The company started by developing its geomagnetic location technology. They have essential patents and 30 patent applications pending, as well as the opportunity to file for many more patents.

When we asked whether they felt that they could rely on having a defensible technology position, Haverinen explained broader aspects of their business model.

First he told us that they were not relying primarily on patentable IP, but rather more so on their ability to continuously innovate. Furthermore, their business model is based heavily on their cloud platform.

As he put it, “There are various competitors out there, including some using magnetic location technology, but our differentiator is our cloud-based platform, which is readily expandable horizontally and on which value added apps can be built.”

The company publishes a detailed price list, which is based on the number of unique users per month that the customer has. It is a freemium offering, with under 100 users per month being free. Prices range from $100 per month (100-1000 users) up to $11,000 per month (101,000-500,000 users.)
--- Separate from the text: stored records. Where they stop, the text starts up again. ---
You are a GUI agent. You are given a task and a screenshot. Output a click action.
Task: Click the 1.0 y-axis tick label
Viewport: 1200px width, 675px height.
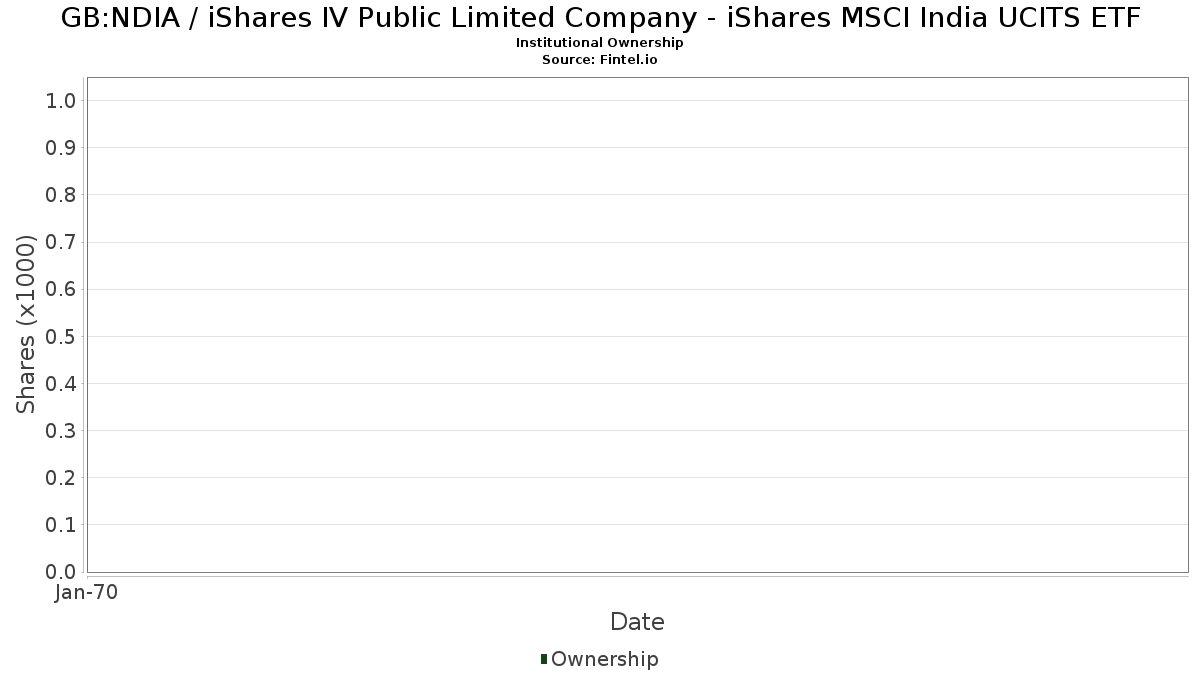[61, 100]
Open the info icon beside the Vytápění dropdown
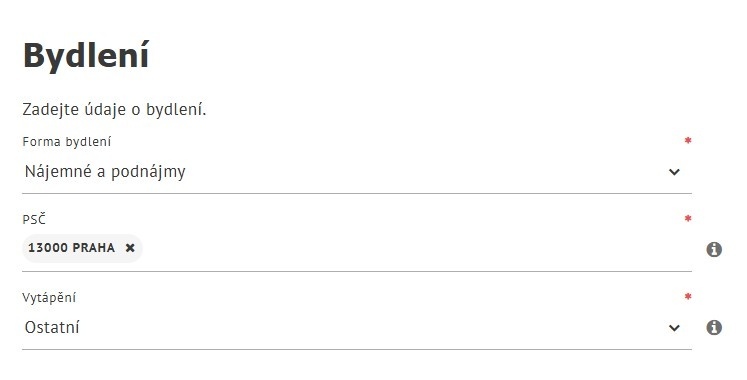The width and height of the screenshot is (747, 380). coord(714,327)
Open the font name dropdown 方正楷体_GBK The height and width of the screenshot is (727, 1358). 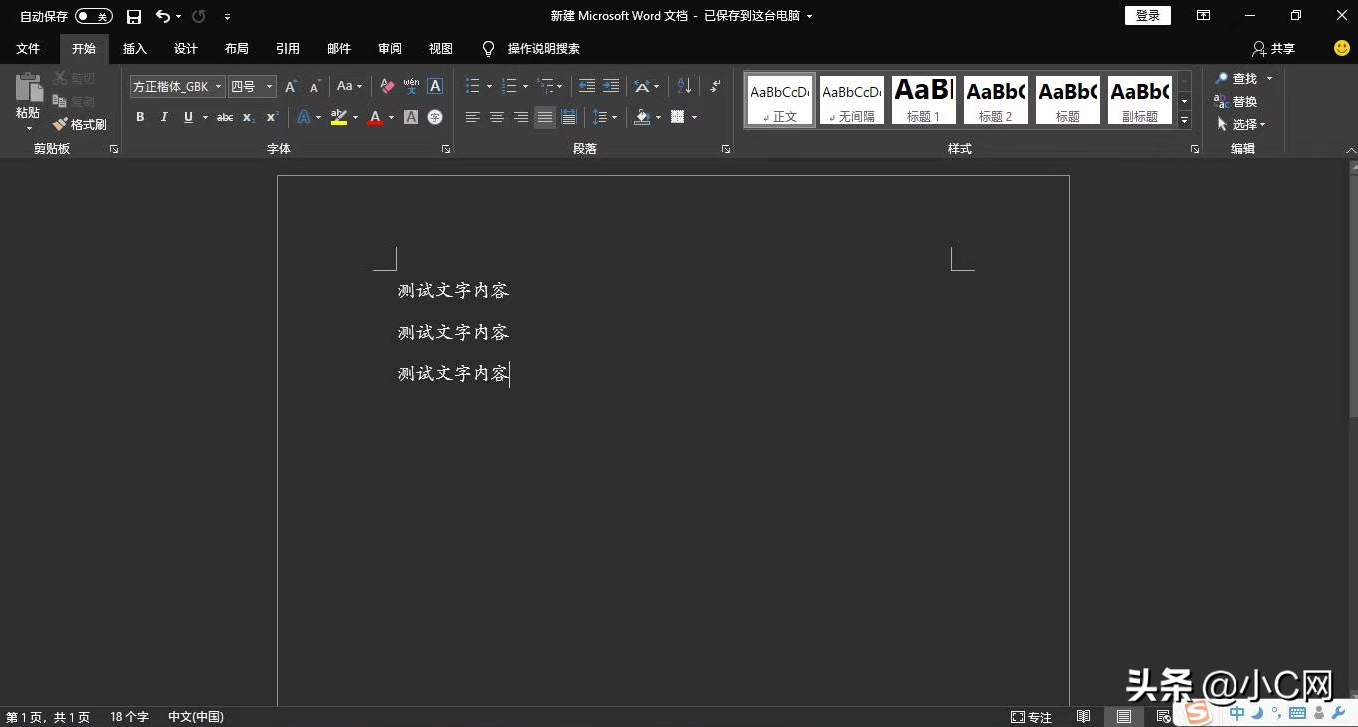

The company has under 50 people. Based in Finland, they have a small commercial team in the U.S. and support engineers in Japan for their Asia-based clients.

Our Take

It appears that the validity of the technology has been established. Although the elimination of the need for added in-premises infrastructure lowers the cost of entry, there still remains the critical issue for the customer, which is the economics of the use case.

We believe that IndoorAtlas has the opportunity to capture an increasing share of the venue-based location and tracking market. While this may cut into the share for beacons and WiFi, we believe that there will continue to be use cases where beacons, for example, can be used effectively. One of these is the area of mobile payments, where checkout areas can be easily equipped with beacons that integrate with mobile payment apps.

Over time, we would expect to see emergence of companies that provide a range of location-based solutions. IndoorAtlas is very early in its development, but certainly has the opportunity to be one of these, although, as with a range of mobile cloud solution providers, acquisition by one of the titans – Google, Facebook, Apple, Amazon, Microsoft – can never be discounted.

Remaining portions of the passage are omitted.